§ Stored entries
-=-=-

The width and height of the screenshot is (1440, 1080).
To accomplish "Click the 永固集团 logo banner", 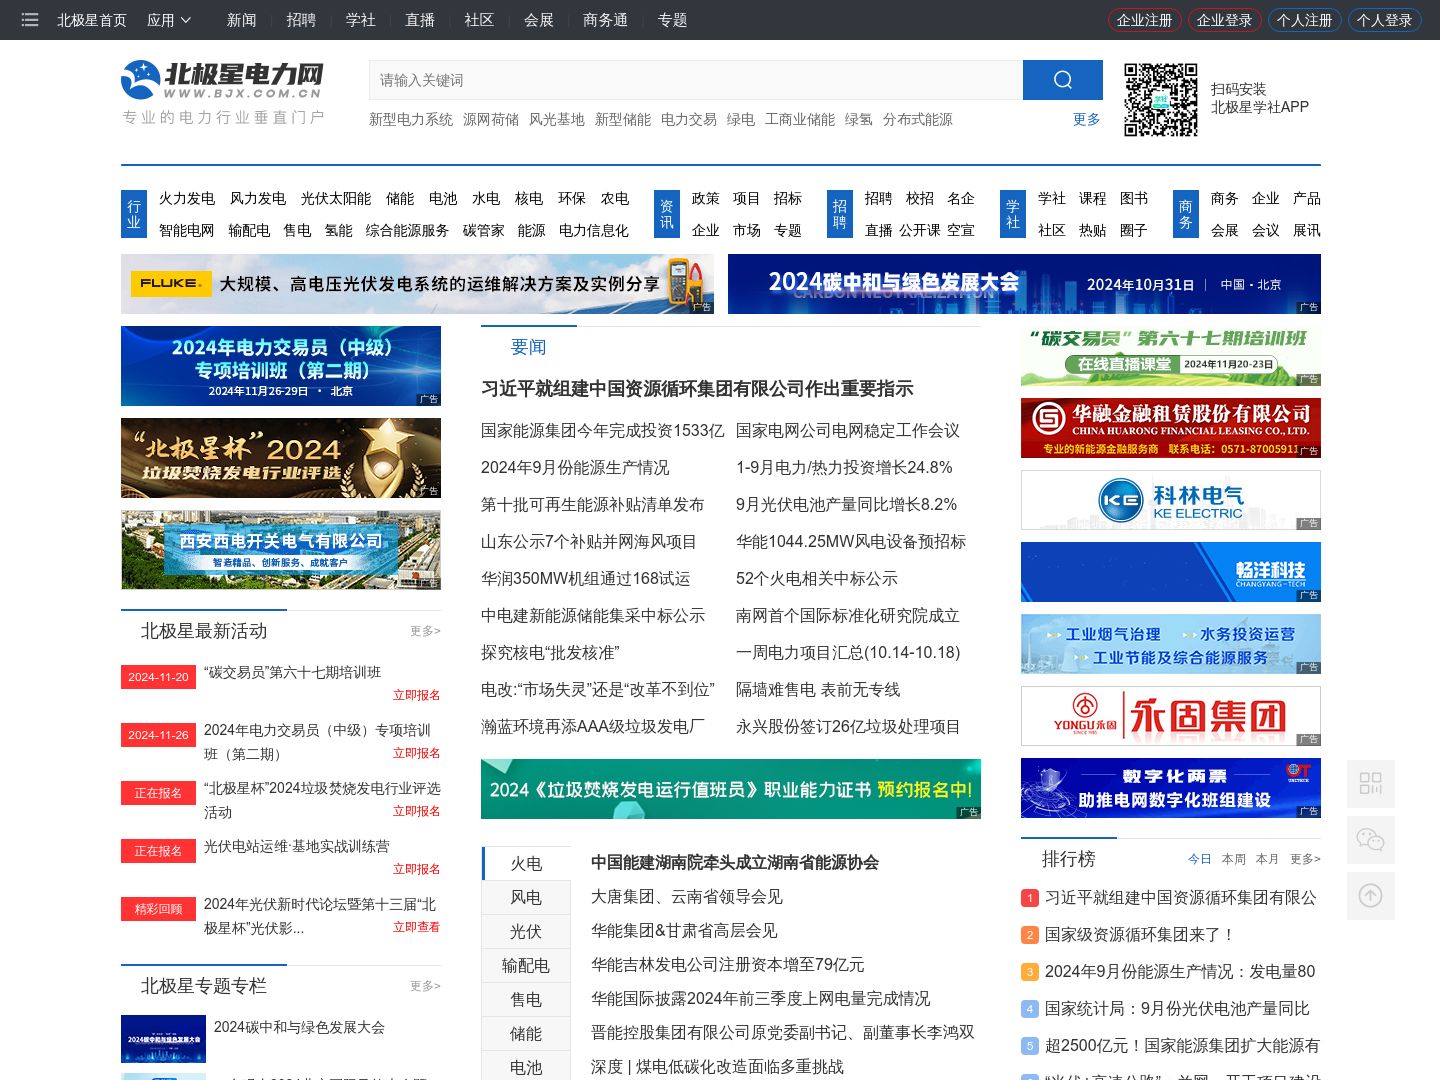I will pos(1170,716).
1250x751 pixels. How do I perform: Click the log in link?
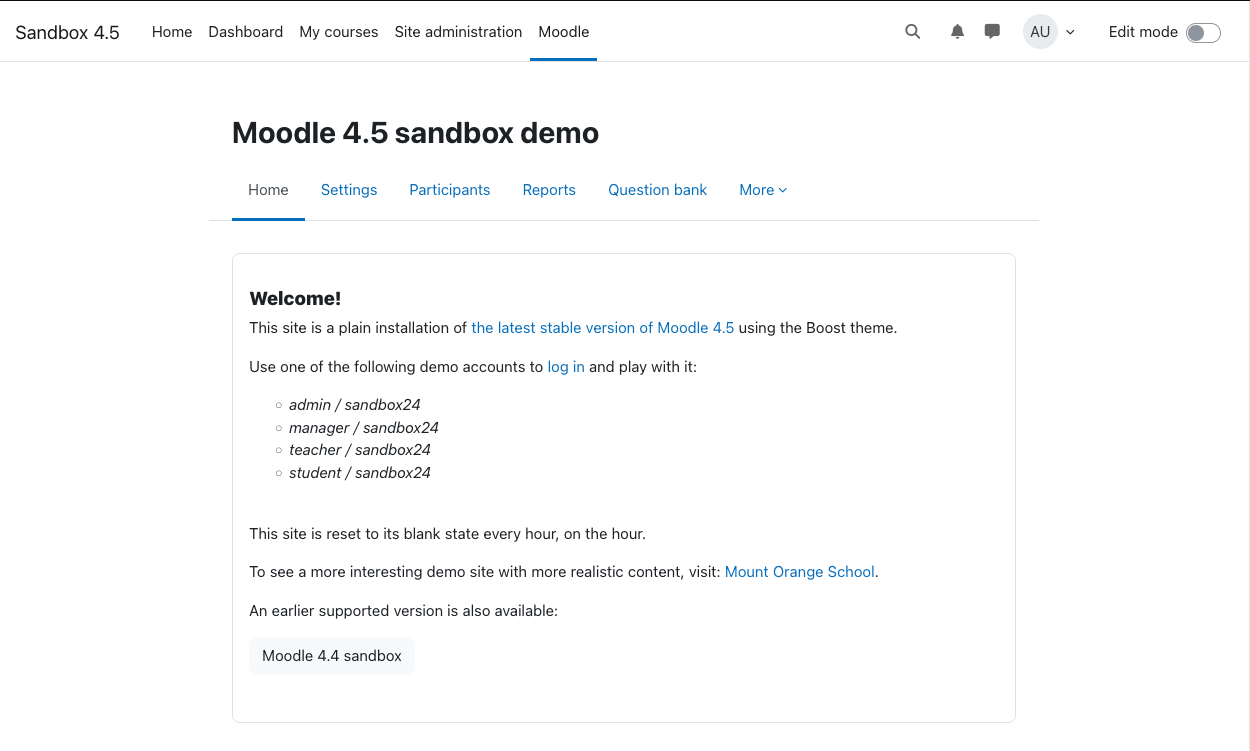coord(566,367)
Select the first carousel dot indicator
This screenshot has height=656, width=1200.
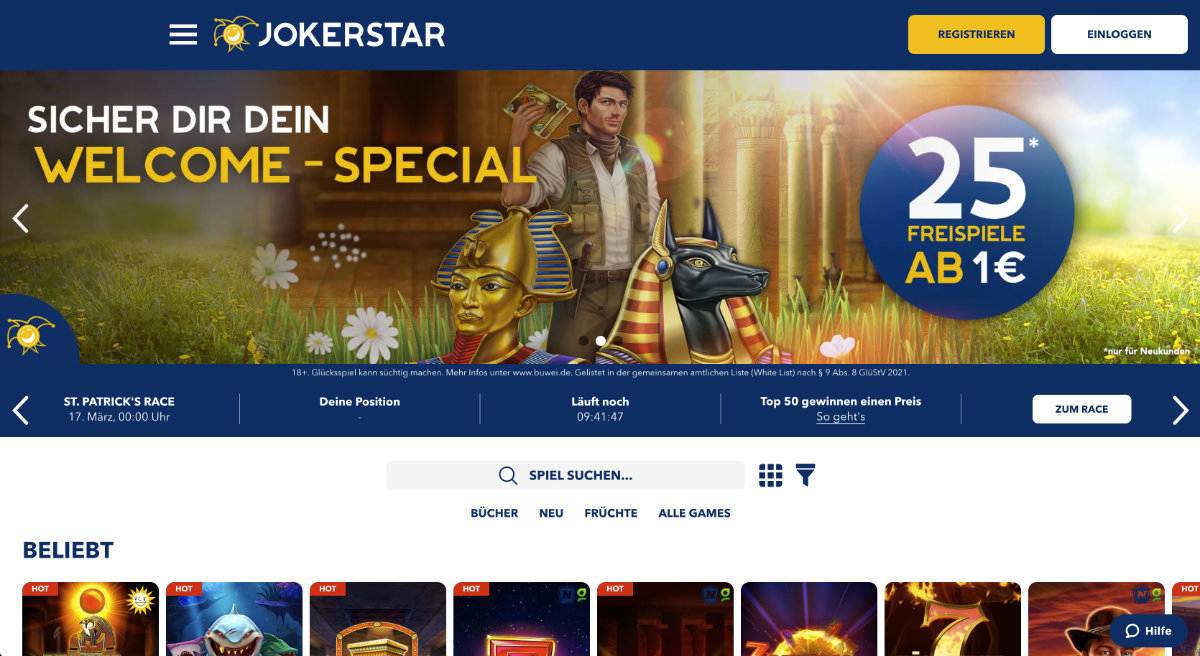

-=-=-

§ What you will do
In how many lines of the records does the word "screenshot" occur? Reply with the number only.

§ Exercise answer
2